We all know that marijuana is a miracle of nature. But when was the last time you looked at it — I mean really looked at it — before sparking that bowl?
You needn't be stoned to appreciate the biological beauty of weed (though it wouldn't hurt). Even with the naked eye, you'll see those delicate, reddish-orange hairs — these are the marijuana's pistils, which serve a reproductive purpose for the plant but don't much alter taste or potency for the smoker.
Moving in closer, you'll see the crystalline frost of trichomes, the milky, clear-white glands growing on the epidermis of the buds and leaves. This resin coat is what makes weed sticky, and it's what produces cannabinoids like THC, the psychoactive ingredient in marijuana.
At higher magnification, trichomes resemble some kind of mushroom out of your favorite sci-fi movie.
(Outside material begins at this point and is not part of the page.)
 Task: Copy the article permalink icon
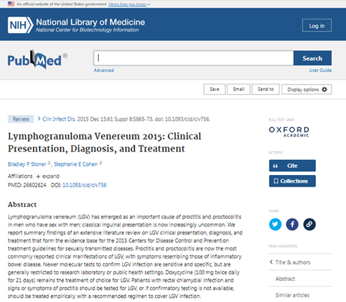(x=310, y=224)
Which they may as well be, honestly.
It only gets cooler from there. Ford McCann's Cannabis Under the Microscope: A Visual Exploration of Medicinal Sativa and C. Indica, a dazzling collection of everything "from macro photography to scanning electron microscopy," makes weed seem entirely alien. Check out this cross-section of a cannabis leaf that includes a petiole, one of the little branches that extends off the main stem:
And here, on the underside of a leaf, we can see that trichomes come in more than one shape — the spiky, defensive kind, and the squat, round type, which produces more THC:
Finally, we have the amazing view below of a bud, or cola, where flowers sprout. The concentration and variety of trichomes here is even richer, accounting for the high levels of THC found in this part of cannabis plant.
So yeah, you could say there's more to marijuana than you see at first glance. And now that you have a better sense of this miracle plant's awesome anatomy, you'll be all the more grateful when 4:20 finally rolls around.